问题
Creating a search and replace function for my application, I am running a test scenario with 3 files, array tscript test
I am trying to escape double quotation marks but it wont work
script file contains
variableName=$1
sed "s#data\-field\=\"${variableName}\.name\"#data\-field\=${variableName}\.name data\-type\=dropdown data\-dropdown\-type\=${variableName}#g" test
test file contains
data-field=“fee_category.name”
data-field=“tax_type.name”
array file contains
fee_category
tax_type
There is no error code, the output is just what I inputted because the sed command could not find what it was looking for, if I dont use double quotes next to ${VariableName} and remove them from the test file the function works fine.
回答1:
Following the comment of mklement0 , i am only writing this answer in order to share some of my findings in case we need a literal match of your special double quotes. It might be useful to other users.

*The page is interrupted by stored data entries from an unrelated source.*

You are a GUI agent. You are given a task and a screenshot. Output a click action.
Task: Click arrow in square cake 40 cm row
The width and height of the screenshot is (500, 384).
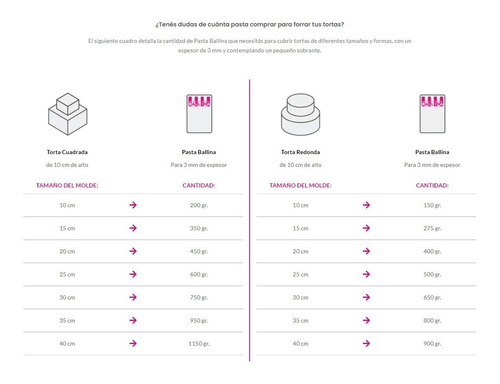point(133,343)
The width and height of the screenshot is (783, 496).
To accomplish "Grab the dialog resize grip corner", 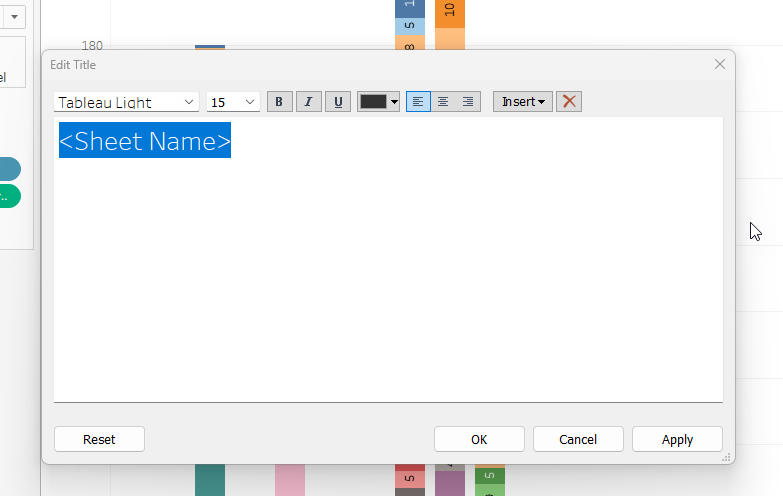I will point(727,456).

Your quoted text fee_category.name
has Unicode Left Double Quotation Mark U+201c quotes on the left side and Unicode Right Double Quotation Mark U+201d on the right side.
Those non std quotation marks have also some representation in UTF-8 :
Unicode Left Double Quotation Mark U+201c
UTF-8 (hex) 0xE2 0x80 0x9C (e2809c)
UTF-16 (hex) 0x201C (201c)
Unicode Right Double Quotation Mark U+201d
UTF-8 (hex) 0xE2 0x80 0x9D (e2809d)
UTF-16 (hex) 0x201D (201d)
Analyzing your file with od
utility we can confirm presence of above hex utf-8 sequences in your data:
$ echo data-field=“fee_category.name” |od -w40 -t x1c
0000000 64 61 74 61 2d 66 69 65 6c 64 3d e2 80 9c 66 65 65 5f 63 61 74 65 67 6f 72 79 2e 6e 61 6d 65 e2 80 9d 0a
d a t a - f i e l d = 342 200 234 f e e _ c a t e g o r y . n a m e 342 200 235 \n
What is interesting is that we can print those unicode characters in bash either by using their unicode code or by using the utf-8 hex series :
$ echo -e "\u201c test \u201d"
“ test ”
$ echo -e "\xe2\x80\x9c test \xe2\x80\x9d"
“ test ”
Accordingly we can force sed to match those special chars like this:
$ string=$(echo -e "\u201c test \u201d");echo "$string"
“ test ”
$ lq=$(echo -ne "\u201c");rq=$(echo -ne "\u201d")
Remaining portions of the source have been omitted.